To date, dozens of pilot-scale microbial fuel cell (MFC)
devices
have been successfully developed worldwide for treating various types
of wastewater. The availability and configurations of separators are
determining factors for the economic feasibility, efficiency, sustainability,
and operability of these devices. Thus, the concomitant advances between
the separators and pilot-scale MFC configurations deserve further
clarification. The analysis of separator configurations has shown
that their evolution proceeds as follows: from ion-selective to ion-non-selective,
from nonpermeable to permeable, and from abiotic to biotic. Meanwhile,
their cost is decreasing and their availability is increasing.
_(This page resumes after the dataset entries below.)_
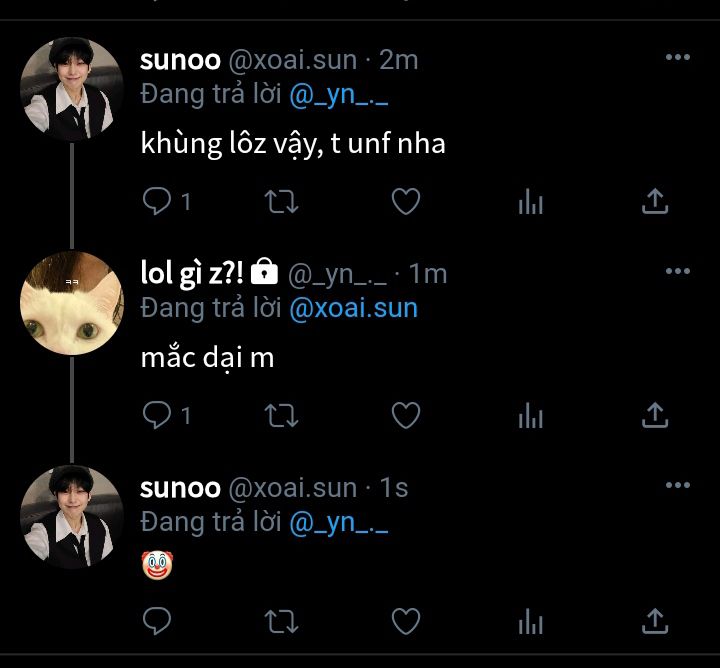Open more options for the 1s tweet

[x=678, y=485]
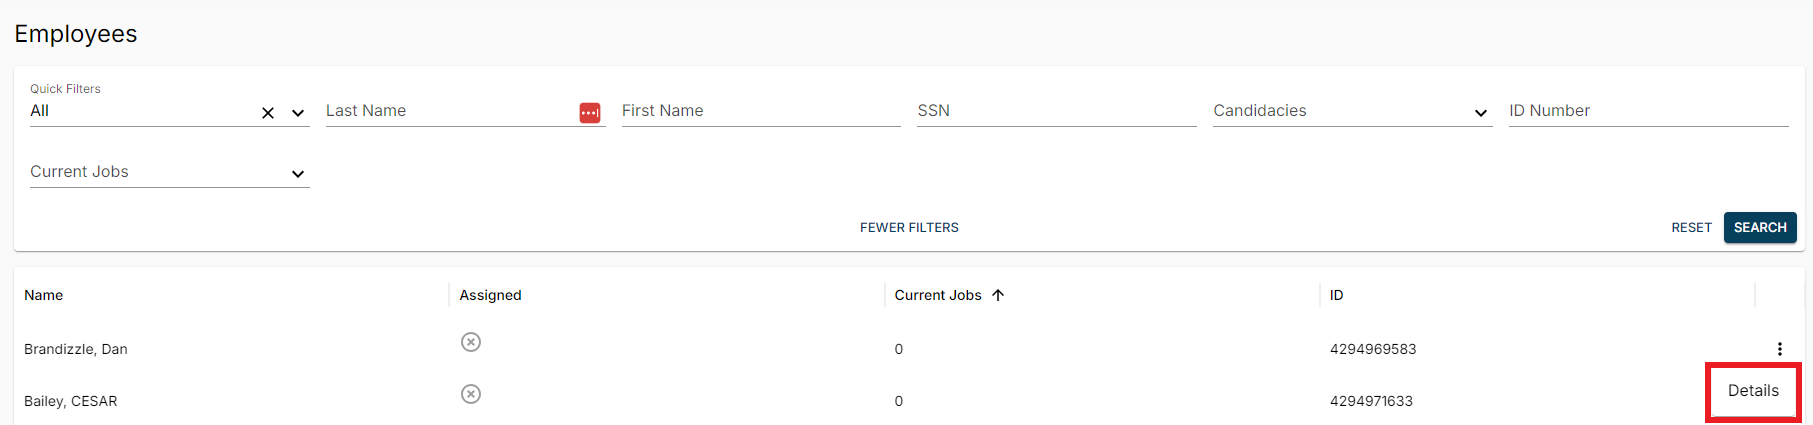The image size is (1813, 425).
Task: Collapse filters with FEWER FILTERS
Action: click(x=909, y=228)
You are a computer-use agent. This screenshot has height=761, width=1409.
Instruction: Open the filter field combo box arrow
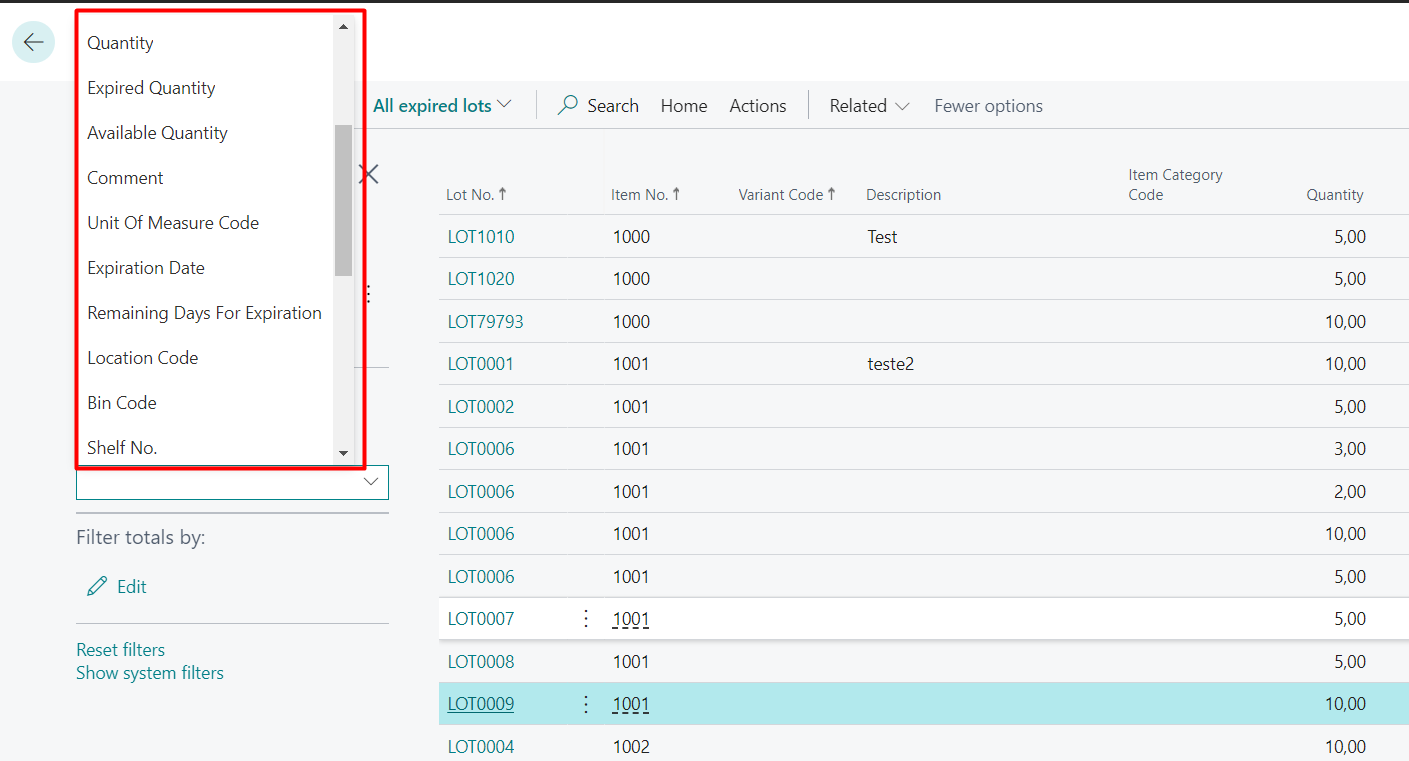pyautogui.click(x=371, y=482)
Notably,
the novel MFCs configured with biotic separators are superior to those
configured with abiotic separators in terms of wastewater treatment
efficiency and capital cost. Herein, a highly comprehensive review
of pilot-scale MFCs (>100 L) has been conducted, and we conclude
that
the intensive stack of the liquid cathode configuration is more advantageous
when wastewater treatment is the highest priority. The use of permeable
biotic separators ensures hydrodynamic continuity within the MFCs
and simplifies reactor configuration and operation. In addition, a
systemic comparison is conducted between pilot-scale MFC devices and
conventional decentralized wastewater treatment processes. MFCs showed
comparable cost, higher efficiency, long-term stability, and significant
superiority in carbon emission reduction. The development of separators
has greatly contributed to the availability and usability of MFCs,
which will play an important role in various wastewater treatment
scenarios in the future.